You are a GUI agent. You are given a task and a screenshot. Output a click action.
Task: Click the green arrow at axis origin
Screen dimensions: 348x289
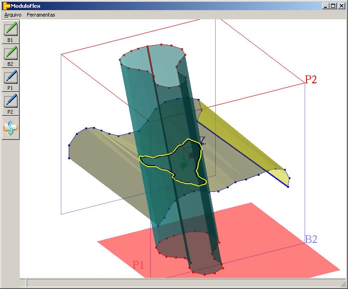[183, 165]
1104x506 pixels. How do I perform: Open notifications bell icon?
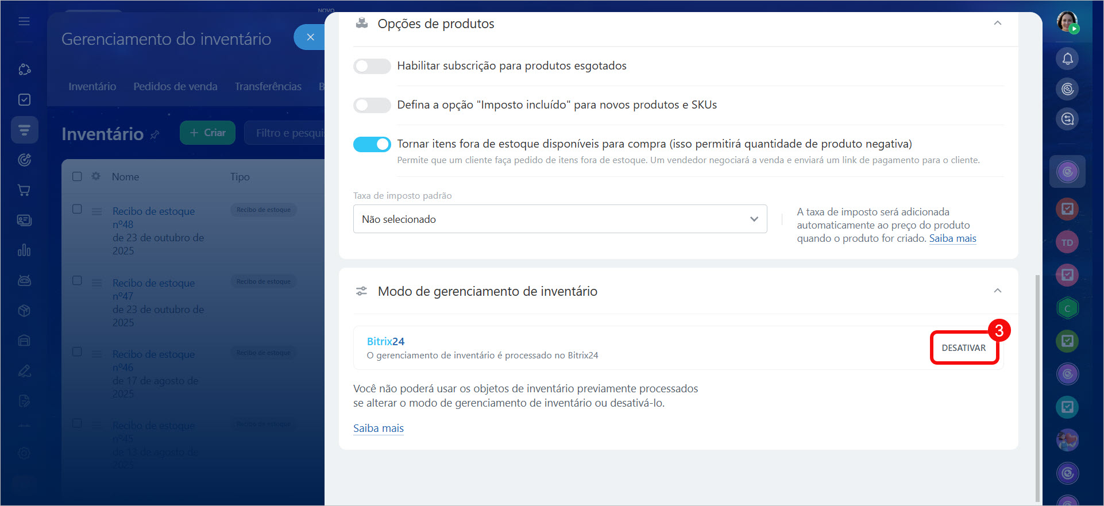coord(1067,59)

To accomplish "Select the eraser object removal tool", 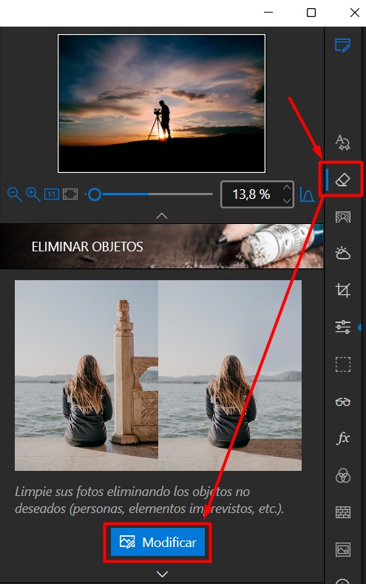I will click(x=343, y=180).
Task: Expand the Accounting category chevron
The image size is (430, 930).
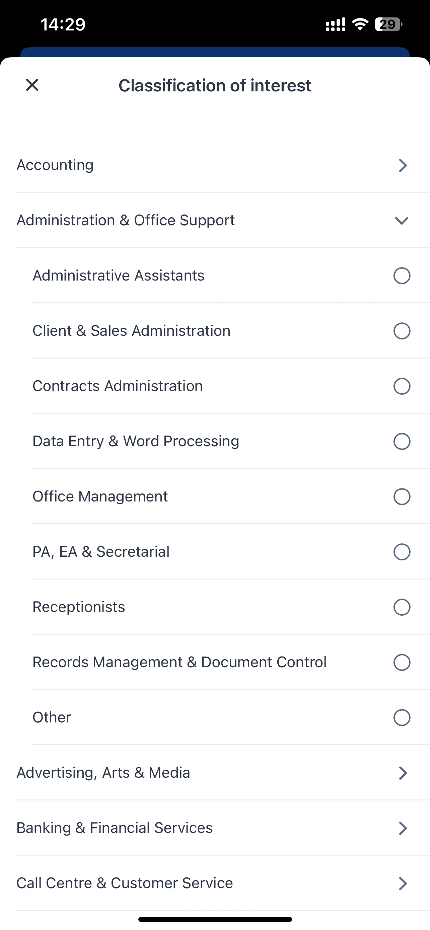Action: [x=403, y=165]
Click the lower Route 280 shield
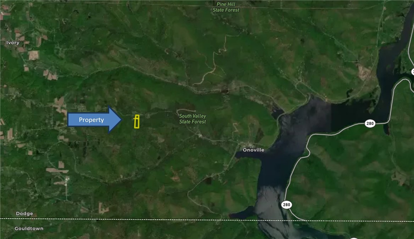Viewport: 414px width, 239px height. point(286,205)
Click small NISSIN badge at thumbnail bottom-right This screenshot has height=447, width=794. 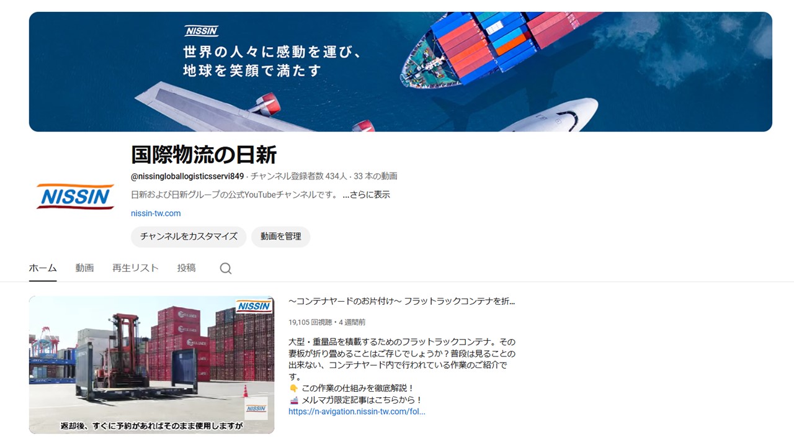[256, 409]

---

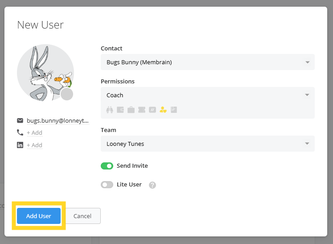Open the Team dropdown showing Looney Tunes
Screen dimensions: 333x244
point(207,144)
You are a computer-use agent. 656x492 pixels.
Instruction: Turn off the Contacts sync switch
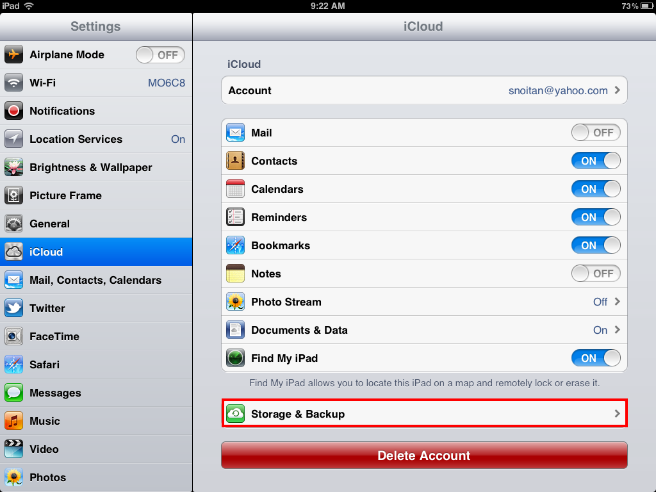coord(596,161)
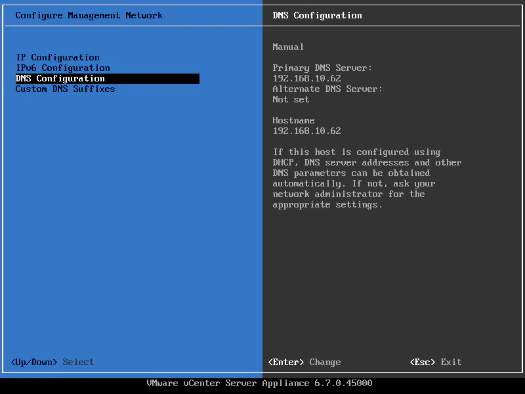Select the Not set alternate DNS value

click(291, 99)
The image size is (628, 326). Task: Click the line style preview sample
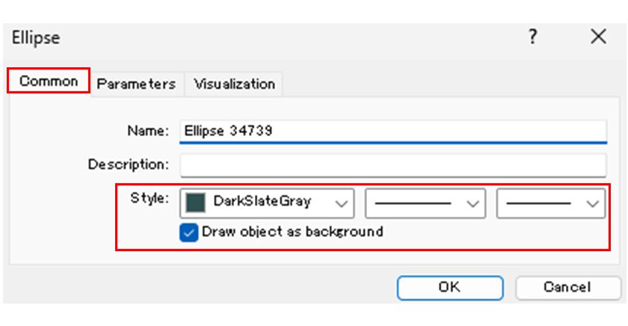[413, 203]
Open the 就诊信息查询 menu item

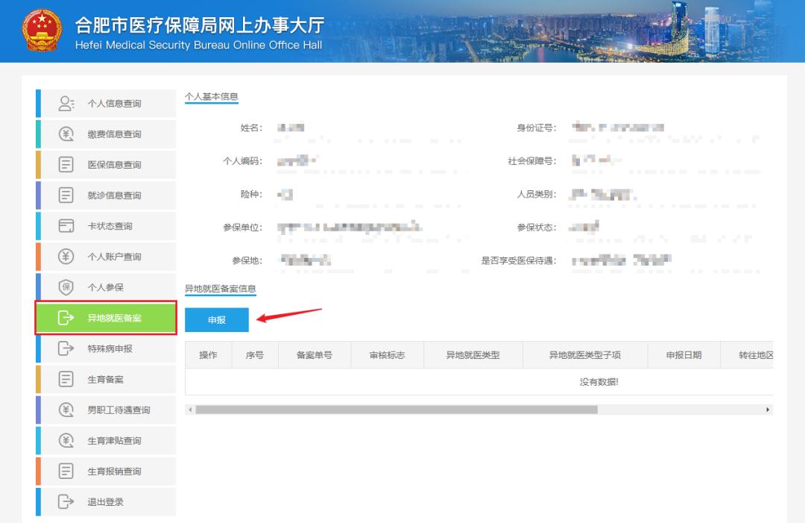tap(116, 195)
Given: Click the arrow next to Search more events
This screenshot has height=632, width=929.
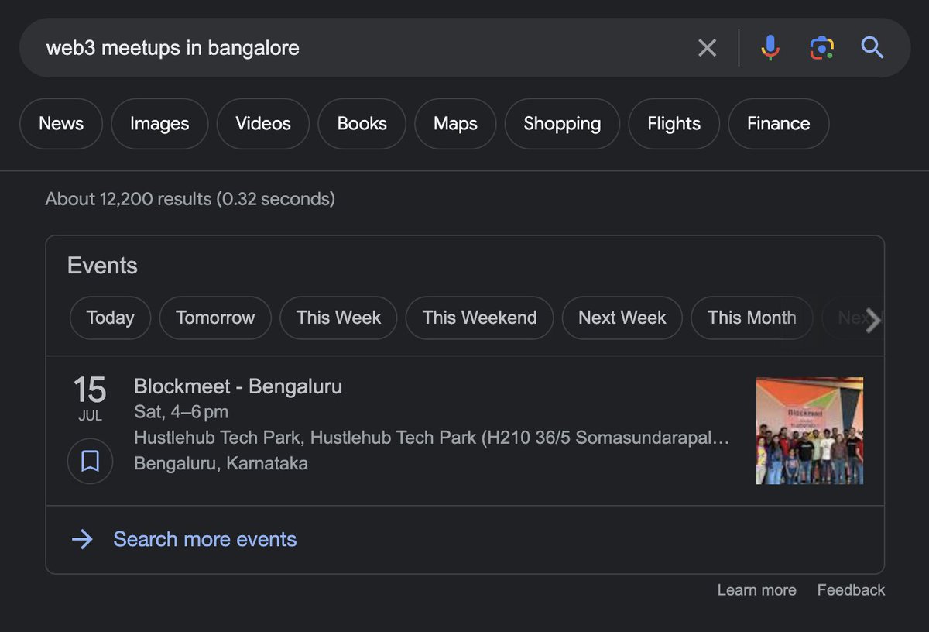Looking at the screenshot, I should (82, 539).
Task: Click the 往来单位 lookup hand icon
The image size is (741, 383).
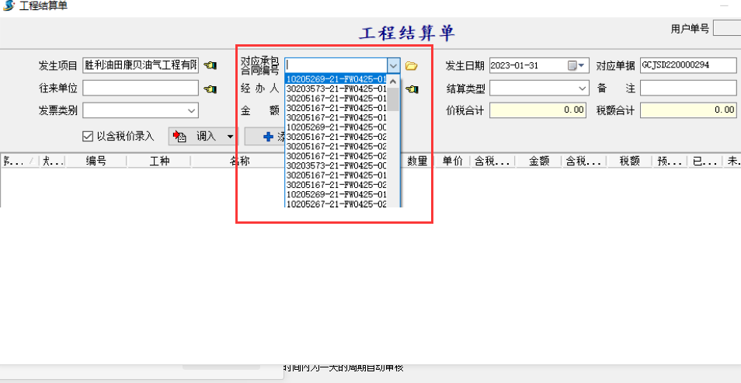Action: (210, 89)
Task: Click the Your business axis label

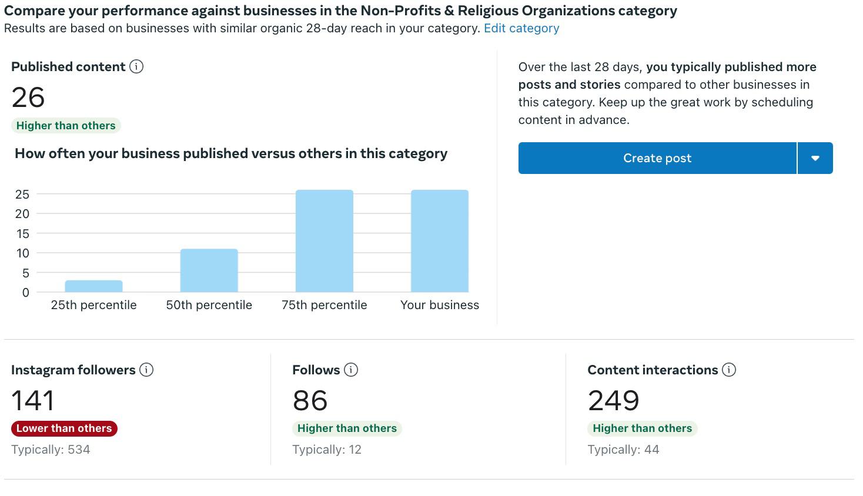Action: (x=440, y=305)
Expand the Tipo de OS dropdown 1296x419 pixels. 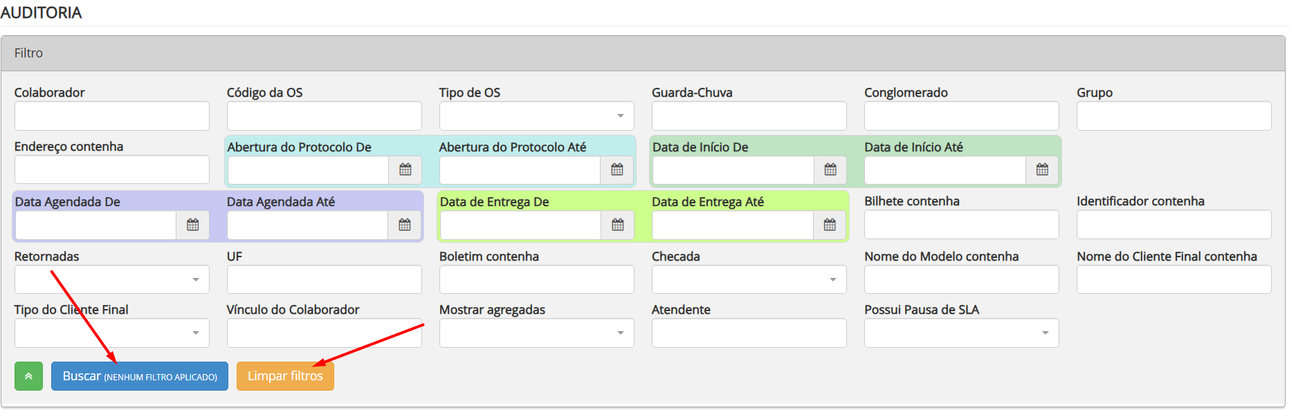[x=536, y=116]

TASK DETAILS: Each line in the material with "arrow" in it must be reported.

ANSWER TO THIS PROBLEM:
Task: Click the green arrow at axis origin
Given: Click the arrow next to Search more events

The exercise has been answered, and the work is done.